Journal of King Saud University: Computer and Information Sciences (Jul 2024)
An empirical study on the state-of-the-art methods for requirement-to-code traceability link recovery
Abstract
Requirements-to-code traceability link recovery (RC-TLR) can establish connections between requirements and target code artifacts, which is critical for the maintenance and evolution of large software systems. However, to the best of our knowledge, there is no existing experimental study focused on state-of-the-art (SOTA) methods for the RC-TLR problem, and there is also a lack of uniform benchmarks for evaluating new methods in the field.
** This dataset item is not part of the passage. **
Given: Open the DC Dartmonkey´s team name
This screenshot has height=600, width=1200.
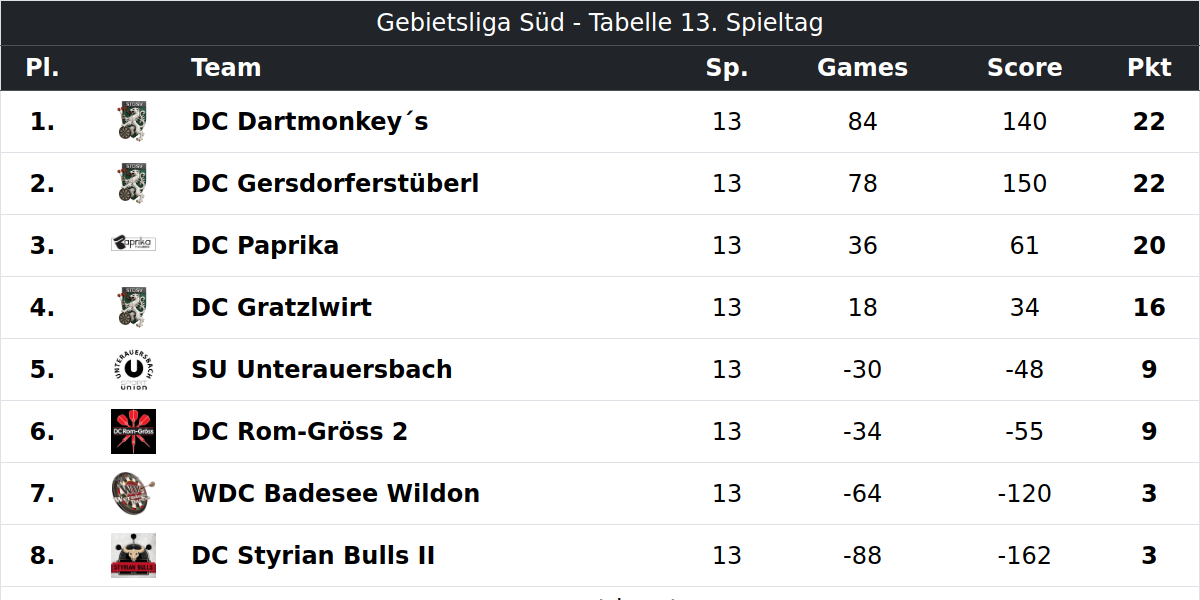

We developed a framework to identify SOTA methods using the Systematic Literature Review method and applied it to research in the RC-TLR field from 2018 to 2023. Through experiments replication on 13 datasets using 6 methods, we observed that for information retrieval-based methods, Close Relations between Target artifacts-based method (CRT), TraceAbility Recovery by Consensual biTerms (TAROT), and Fine-grained TLR (FTLR) performed well on COEST dataset, while Combining Part-Of-Speech with information-retrieval techniques (Conpos) and TAROT achieve promising results in large datasets. As concerns machine learning-based methods, Random Forest consistently exhibits strong performances on all datasets. We hope that this study can provide a comparative benchmark for performance evaluation in the RC-TLR field. The resource repository that we have established is expected to alleviate the workload of researchers in performance analysis, and promote progress of the field.